------ AVAILABLE DATA
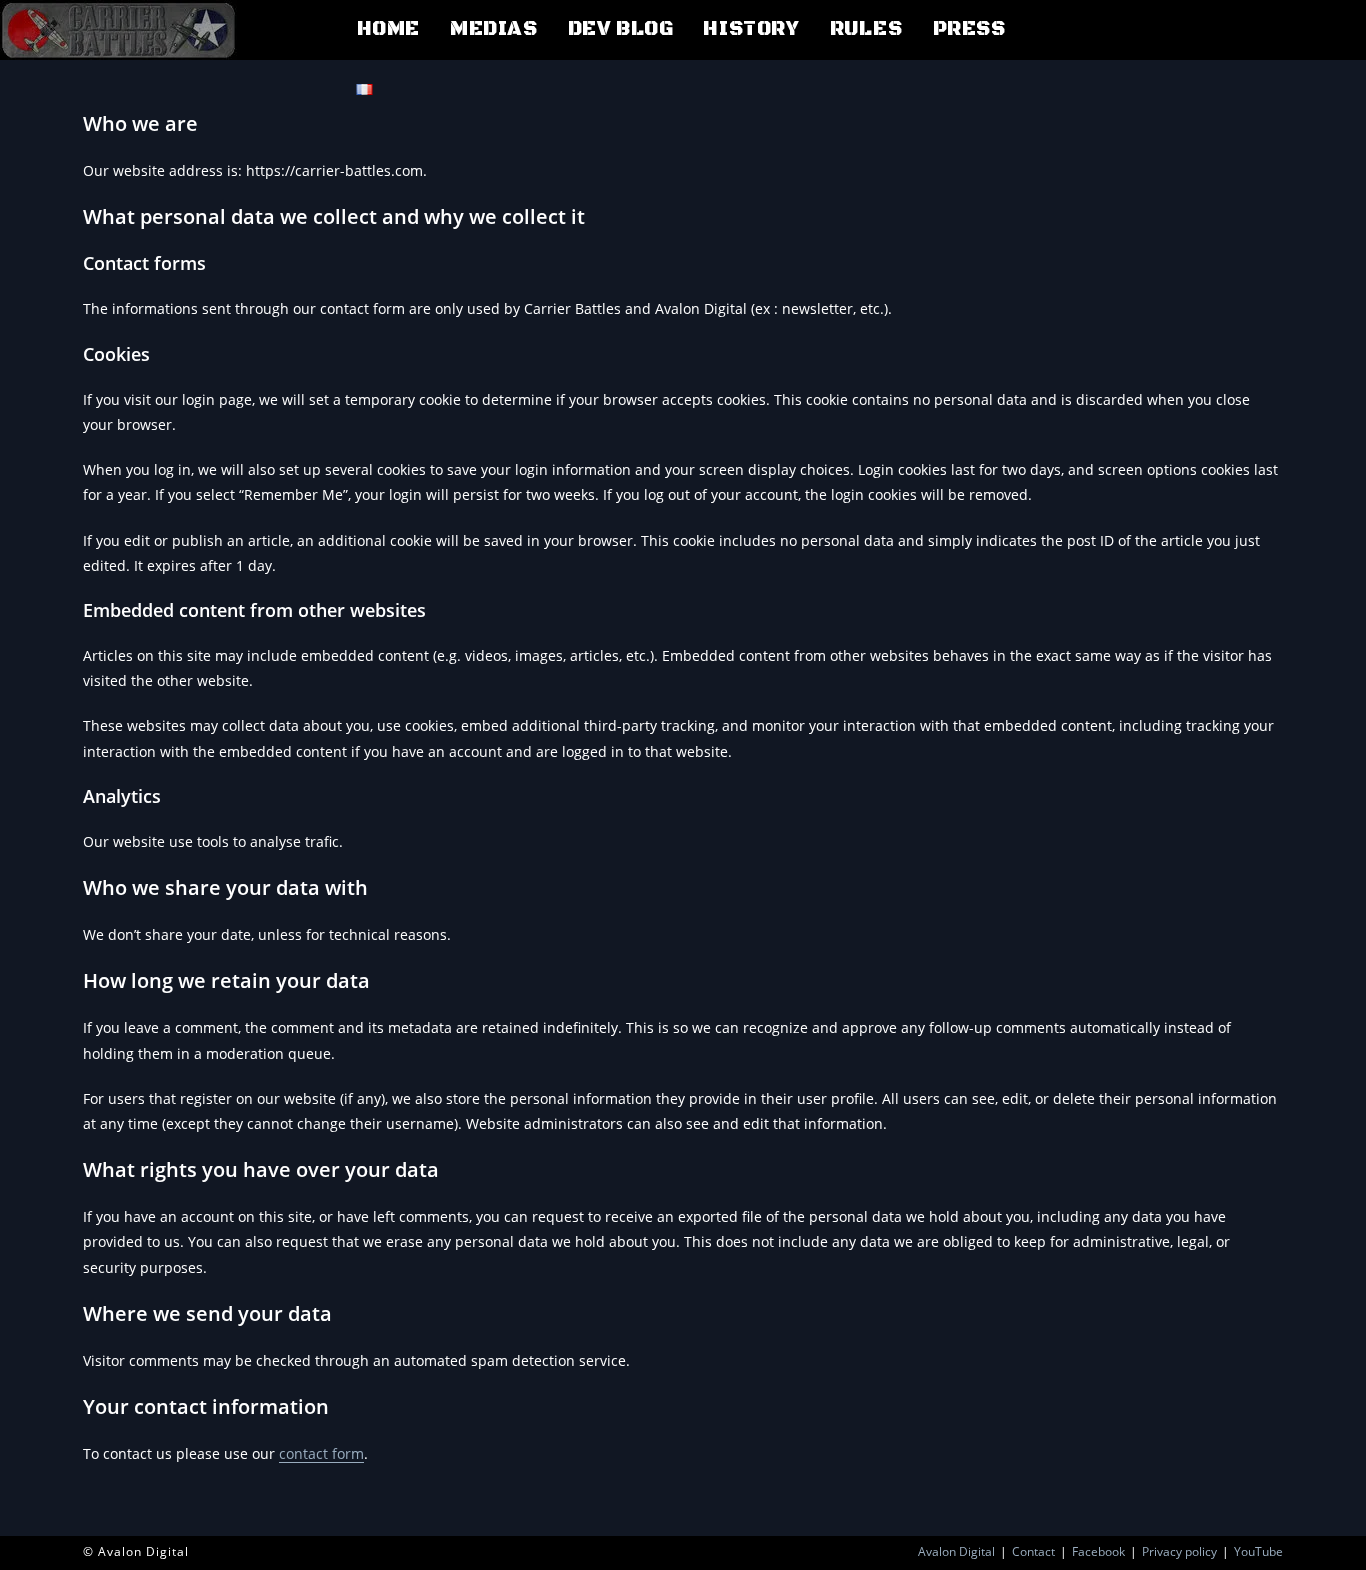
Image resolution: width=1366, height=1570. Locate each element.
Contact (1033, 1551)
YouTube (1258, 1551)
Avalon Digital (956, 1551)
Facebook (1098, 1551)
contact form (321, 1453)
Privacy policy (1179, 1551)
------------
------ AVAILABLE DATA
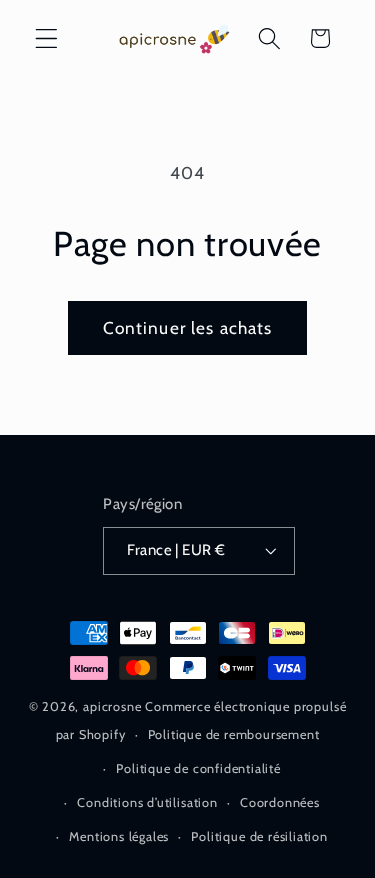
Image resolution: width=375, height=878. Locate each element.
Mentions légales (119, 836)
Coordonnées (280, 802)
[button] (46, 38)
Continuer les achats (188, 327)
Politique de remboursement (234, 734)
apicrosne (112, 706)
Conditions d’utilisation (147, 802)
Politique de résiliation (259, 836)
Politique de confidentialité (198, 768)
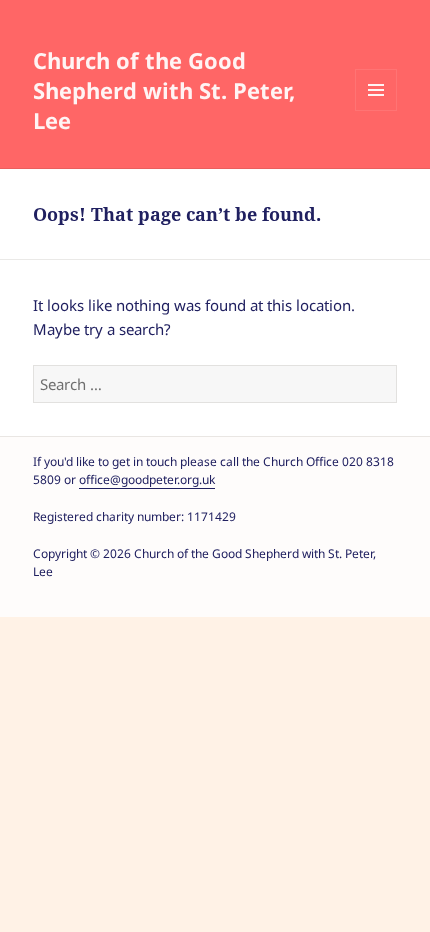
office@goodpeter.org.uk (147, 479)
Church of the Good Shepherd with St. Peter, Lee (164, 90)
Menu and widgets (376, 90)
------------
WHAT YOU SHOULD DO:
Would you print, exactly as written, every line above from the one holding "Image resolution: width=1366, height=1570." through the one holding "Privacy policy (1179, 1551)", with both included and no other lines?

WRITTEN SOLUTION:
Image resolution: width=1366, height=1570. Locate each element.
Contact (1033, 1551)
YouTube (1258, 1551)
Avalon Digital (956, 1551)
Facebook (1098, 1551)
contact form (321, 1453)
Privacy policy (1179, 1551)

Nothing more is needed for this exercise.